• _DESCRIPTION OF THE TASK_
Please give the listing again, word for word, with nothing left out.

• _INFORMATION_
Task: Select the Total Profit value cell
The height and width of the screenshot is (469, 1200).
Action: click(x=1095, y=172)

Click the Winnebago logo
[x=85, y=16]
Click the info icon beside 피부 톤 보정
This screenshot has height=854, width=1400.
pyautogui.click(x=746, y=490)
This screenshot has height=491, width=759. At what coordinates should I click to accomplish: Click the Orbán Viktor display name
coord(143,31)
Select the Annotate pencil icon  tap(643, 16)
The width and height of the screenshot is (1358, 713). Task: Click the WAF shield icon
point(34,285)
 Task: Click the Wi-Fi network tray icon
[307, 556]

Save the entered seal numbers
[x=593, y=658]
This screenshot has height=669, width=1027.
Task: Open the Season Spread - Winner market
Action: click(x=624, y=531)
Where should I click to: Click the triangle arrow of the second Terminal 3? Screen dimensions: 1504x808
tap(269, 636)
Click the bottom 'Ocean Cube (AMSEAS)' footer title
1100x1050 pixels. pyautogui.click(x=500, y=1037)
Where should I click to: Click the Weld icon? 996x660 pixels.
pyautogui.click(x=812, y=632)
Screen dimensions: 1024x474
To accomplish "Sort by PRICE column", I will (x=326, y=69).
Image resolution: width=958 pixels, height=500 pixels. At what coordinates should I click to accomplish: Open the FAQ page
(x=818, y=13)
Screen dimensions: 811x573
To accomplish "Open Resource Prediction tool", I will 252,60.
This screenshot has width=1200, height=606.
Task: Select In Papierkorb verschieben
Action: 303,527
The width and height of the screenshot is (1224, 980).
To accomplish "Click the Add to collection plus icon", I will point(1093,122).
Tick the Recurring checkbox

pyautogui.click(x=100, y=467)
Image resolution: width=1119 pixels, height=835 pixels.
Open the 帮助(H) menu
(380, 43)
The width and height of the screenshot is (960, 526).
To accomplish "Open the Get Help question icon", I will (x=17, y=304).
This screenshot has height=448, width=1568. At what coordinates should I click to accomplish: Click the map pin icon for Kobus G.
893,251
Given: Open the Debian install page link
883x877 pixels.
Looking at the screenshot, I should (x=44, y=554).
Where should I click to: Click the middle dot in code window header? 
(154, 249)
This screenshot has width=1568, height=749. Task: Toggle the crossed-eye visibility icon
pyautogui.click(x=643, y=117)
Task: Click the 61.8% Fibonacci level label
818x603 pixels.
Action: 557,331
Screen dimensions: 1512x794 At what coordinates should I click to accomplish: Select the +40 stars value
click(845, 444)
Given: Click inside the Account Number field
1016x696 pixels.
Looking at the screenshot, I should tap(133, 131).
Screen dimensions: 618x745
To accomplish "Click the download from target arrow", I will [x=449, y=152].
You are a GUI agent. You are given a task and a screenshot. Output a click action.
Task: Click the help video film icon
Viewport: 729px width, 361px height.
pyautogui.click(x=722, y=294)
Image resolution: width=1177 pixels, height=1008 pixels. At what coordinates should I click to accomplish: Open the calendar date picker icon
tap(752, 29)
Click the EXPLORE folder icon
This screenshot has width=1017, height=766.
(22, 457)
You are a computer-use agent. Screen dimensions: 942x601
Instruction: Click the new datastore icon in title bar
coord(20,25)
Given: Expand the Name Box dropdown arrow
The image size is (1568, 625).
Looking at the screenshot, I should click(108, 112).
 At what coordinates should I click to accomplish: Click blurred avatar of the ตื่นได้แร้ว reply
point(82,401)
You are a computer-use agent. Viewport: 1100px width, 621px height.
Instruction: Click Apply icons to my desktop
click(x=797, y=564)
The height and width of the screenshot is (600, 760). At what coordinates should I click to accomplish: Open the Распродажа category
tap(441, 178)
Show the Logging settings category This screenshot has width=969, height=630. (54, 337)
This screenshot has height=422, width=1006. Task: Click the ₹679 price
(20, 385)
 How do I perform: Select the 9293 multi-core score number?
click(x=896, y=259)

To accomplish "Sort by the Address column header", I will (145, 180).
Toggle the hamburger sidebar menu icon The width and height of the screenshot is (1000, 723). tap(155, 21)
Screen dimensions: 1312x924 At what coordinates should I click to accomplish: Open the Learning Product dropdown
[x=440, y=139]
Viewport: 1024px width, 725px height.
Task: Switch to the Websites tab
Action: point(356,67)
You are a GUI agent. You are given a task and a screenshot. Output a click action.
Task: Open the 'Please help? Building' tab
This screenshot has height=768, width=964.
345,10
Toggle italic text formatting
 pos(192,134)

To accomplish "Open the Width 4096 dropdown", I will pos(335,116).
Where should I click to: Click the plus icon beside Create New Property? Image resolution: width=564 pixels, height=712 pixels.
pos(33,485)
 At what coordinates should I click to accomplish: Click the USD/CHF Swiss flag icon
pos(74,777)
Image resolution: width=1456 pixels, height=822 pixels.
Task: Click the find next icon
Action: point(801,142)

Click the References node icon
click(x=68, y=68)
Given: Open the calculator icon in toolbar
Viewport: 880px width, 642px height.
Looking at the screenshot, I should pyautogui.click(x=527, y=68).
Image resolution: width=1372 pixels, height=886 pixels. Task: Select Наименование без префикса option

• _RESPONSE AREA_
Task: Select the Total Profit value cell
The height and width of the screenshot is (469, 1200).
Action: click(x=1095, y=172)

Click the Winnebago logo
[x=85, y=16]
Click the info icon beside 피부 톤 보정
This screenshot has height=854, width=1400.
pyautogui.click(x=746, y=490)
This screenshot has height=491, width=759. At what coordinates should I click to accomplish: Click the Orbán Viktor display name
coord(143,31)
Select the Annotate pencil icon  tap(643, 16)
The width and height of the screenshot is (1358, 713). Task: Click the WAF shield icon
point(34,285)
 Task: Click the Wi-Fi network tray icon
[307, 556]

Save the entered seal numbers
[x=593, y=658]
This screenshot has height=669, width=1027.
Task: Open the Season Spread - Winner market
Action: click(x=624, y=531)
Where should I click to: Click the triangle arrow of the second Terminal 3? Screen dimensions: 1504x808
tap(269, 636)
Click the bottom 'Ocean Cube (AMSEAS)' footer title
1100x1050 pixels. pyautogui.click(x=500, y=1037)
Where should I click to: Click the Weld icon? 996x660 pixels.
pyautogui.click(x=812, y=632)
Screen dimensions: 1024x474
To accomplish "Sort by PRICE column", I will (x=326, y=69).
Image resolution: width=958 pixels, height=500 pixels. At what coordinates should I click to accomplish: Open the FAQ page
(x=818, y=13)
Screen dimensions: 811x573
To accomplish "Open Resource Prediction tool", I will 252,60.
This screenshot has width=1200, height=606.
Task: Select In Papierkorb verschieben
Action: 303,527
The width and height of the screenshot is (1224, 980).
To accomplish "Click the Add to collection plus icon", I will point(1093,122).
Tick the Recurring checkbox

pyautogui.click(x=100, y=467)
Image resolution: width=1119 pixels, height=835 pixels.
Open the 帮助(H) menu
(380, 43)
The width and height of the screenshot is (960, 526).
To accomplish "Open the Get Help question icon", I will (x=17, y=304).
This screenshot has height=448, width=1568. At what coordinates should I click to accomplish: Click the map pin icon for Kobus G.
893,251
Given: Open the Debian install page link
883x877 pixels.
Looking at the screenshot, I should (x=44, y=554).
Where should I click to: Click the middle dot in code window header? 
(154, 249)
This screenshot has width=1568, height=749. Task: Toggle the crossed-eye visibility icon
pyautogui.click(x=643, y=117)
Task: Click the 61.8% Fibonacci level label
818x603 pixels.
Action: 557,331
Screen dimensions: 1512x794 At what coordinates should I click to accomplish: Select the +40 stars value
click(845, 444)
Given: Click inside the Account Number field
1016x696 pixels.
Looking at the screenshot, I should tap(133, 131).
Screen dimensions: 618x745
To accomplish "Click the download from target arrow", I will [x=449, y=152].
You are a GUI agent. You are given a task and a screenshot. Output a click action.
Task: Click the help video film icon
Viewport: 729px width, 361px height.
pyautogui.click(x=722, y=294)
Image resolution: width=1177 pixels, height=1008 pixels. At what coordinates should I click to accomplish: Open the calendar date picker icon
tap(752, 29)
Click the EXPLORE folder icon
This screenshot has width=1017, height=766.
(22, 457)
You are a computer-use agent. Screen dimensions: 942x601
Instruction: Click the new datastore icon in title bar
coord(20,25)
Given: Expand the Name Box dropdown arrow
The image size is (1568, 625).
Looking at the screenshot, I should click(108, 112).
 At what coordinates should I click to accomplish: Click blurred avatar of the ตื่นได้แร้ว reply
point(82,401)
You are a computer-use agent. Viewport: 1100px width, 621px height.
Instruction: Click Apply icons to my desktop
click(x=797, y=564)
The height and width of the screenshot is (600, 760). At what coordinates should I click to accomplish: Open the Распродажа category
tap(441, 178)
Show the Logging settings category This screenshot has width=969, height=630. (54, 337)
This screenshot has height=422, width=1006. Task: Click the ₹679 price
(20, 385)
 How do I perform: Select the 9293 multi-core score number?
click(x=896, y=259)

To accomplish "Sort by the Address column header", I will (145, 180).
Toggle the hamburger sidebar menu icon The width and height of the screenshot is (1000, 723). tap(155, 21)
Screen dimensions: 1312x924 At what coordinates should I click to accomplish: Open the Learning Product dropdown
[x=440, y=139]
Viewport: 1024px width, 725px height.
Task: Switch to the Websites tab
Action: point(356,67)
You are a GUI agent. You are given a task and a screenshot. Output a click action.
Task: Open the 'Please help? Building' tab
This screenshot has height=768, width=964.
345,10
Toggle italic text formatting
 pos(192,134)

To accomplish "Open the Width 4096 dropdown", I will pos(335,116).
Where should I click to: Click the plus icon beside Create New Property? Image resolution: width=564 pixels, height=712 pixels.
pos(33,485)
 At what coordinates should I click to accomplish: Click the USD/CHF Swiss flag icon
pos(74,777)
Image resolution: width=1456 pixels, height=822 pixels.
Task: Click the find next icon
Action: point(801,142)

Click the References node icon
click(x=68, y=68)
Given: Open the calculator icon in toolbar
Viewport: 880px width, 642px height.
Looking at the screenshot, I should pyautogui.click(x=527, y=68).
Image resolution: width=1372 pixels, height=886 pixels. Task: Select Наименование без префикса option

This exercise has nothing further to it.